The government-backed bill to radically restrict the High Court of Justice’s ability to strike down unconstitutional legislation was approved in the Knesset Constitution, Law and Justice Committee on Wednesday morning and will now be sent for its first reading in the Knesset plenum, amid opposition outrage directed at committee chair MK Simcha Rothman for his management of the process.
Opposition lawmakers boycotted the final votes in committee approving the bill for its first reading in the Knesset plenum, after Rothman granted only one MK from each Knesset faction the right to speak for five minutes.
“This is a dictatorship and the silencing of people’s opinions, we won’t be part of it. Vote among yourselves” shouted Hadash MK Ofer Cassif at Rothman.
“This is a regime putsch!” Yisrael Beytenu Yulia Malinovsky fumed before leaving the committee room.
Rothman was assailed throughout the hearing by opposition MKs for rushing the debate and the procedure before the vote, and he had a number of committee members from the opposition ejected from the room has a result.
A legal adviser to the committee stated that it was at the discretion of the committee chair whether or not to allow MKs the opportunity to speak during the voting session, but added that it was unusual not to do so.
Several MKs also demanded that Rothman allow a debate on which Basic Laws would be affected by the bill, which he refused, leading to further uproar.
Opposition MKs filed an objection to the bill on that basis and Rothman subsequently announced after the vote that a separate hearing and vote would be held Sunday on this issue.
The legislation passed nine to zero. An objection to the bill will also be heard in committee on Sunday.

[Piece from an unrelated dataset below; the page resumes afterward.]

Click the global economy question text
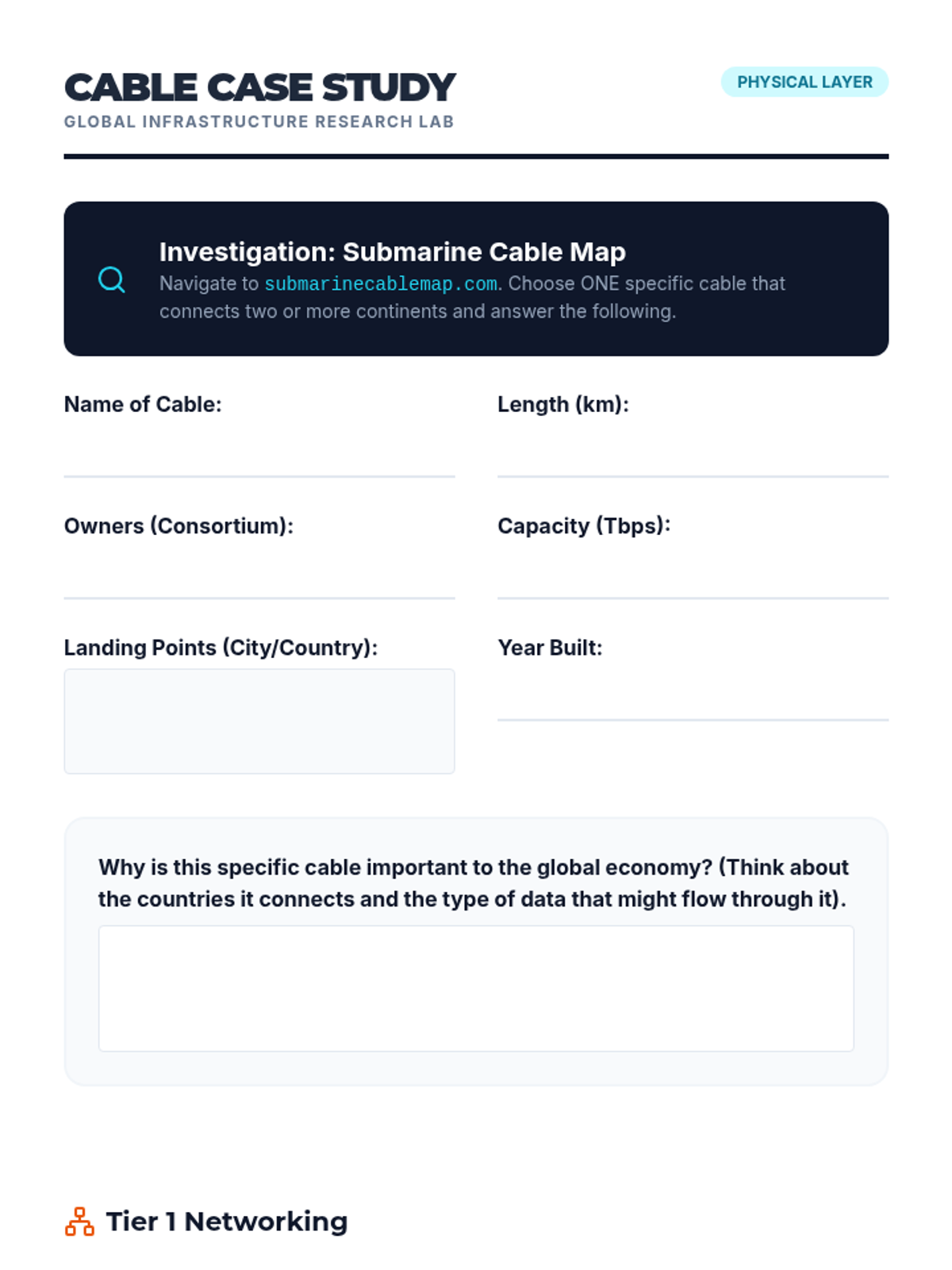This screenshot has height=1270, width=952. point(474,883)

Rothman’s bill, which is a committee-sponsored piece of legislation, would drastically limit the High Court of Justice’s ability to strike down laws that contravene Israel’s Basic Laws; significantly reduce the rights that are protected by judicial review in the first place; and allow the Knesset to pass legislation that is immune to judicial review from the outset.
According to the bill, the High Court would only be able to strike down legislation if 12 out of 15 justices on the High Court ruled that it “clearly” violates an order in a Basic Law that requires a specific majority of MKs to change.

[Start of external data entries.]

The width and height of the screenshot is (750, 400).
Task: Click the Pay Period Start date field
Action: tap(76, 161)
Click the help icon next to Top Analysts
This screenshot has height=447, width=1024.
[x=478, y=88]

Rights specified in Basic Law: Human Dignity and Liberty, which are entrenched by a limitations clause in that law, will also be protected by judicial review.
Knesset legal adviser Gur Bligh has previously noted that the legislation would leave some fundamental rights, such as eligibility to vote, freedom of expression, and others, unprotected since they are either not explicitly listed in a Basic Law, or the relevant Basic Law does not require a specific majority to change that right.
Rothman insisted again on Wednesday that in his opinion such rights would be protected, but said the ultimate arbiter would be the High Court.
Yesh Atid MK Merav Ben Ari pointed out, however, during the committee hearing that the provision in Rothman’s bill to allow the Knesset to make any law immune to High Court review obviated any lingering protections fundamental rights might enjoy.
She added that separate legislation also being advanced by the government bars the High Court from reviewing Basic Laws, and said that controversial legislation — such as another piece of legislation being advanced now to allow Shas leader Aryeh Deri to return to ministerial office — could simply be passed as a Basic Law.
The “notwithstanding” clause in Rothman’s bill, which would allow the Knesset to make regular legislation immune to High Court review, would need to be passed in all its three readings by a majority of 61 MKs.
Such legislation would be valid until one year after the end of the Knesset which passed it into law. If a majority of 61 MKs approved it again in the following Knesset it would become a permanent law.
Clauses in Basic Law: The Knesset pertaining to the timing of elections and the necessity of having “equal” elections could not be changed through a law with a notwithstanding clause, although the clauses in that Basic Law relating to voting eligibility would not be included in that caveat.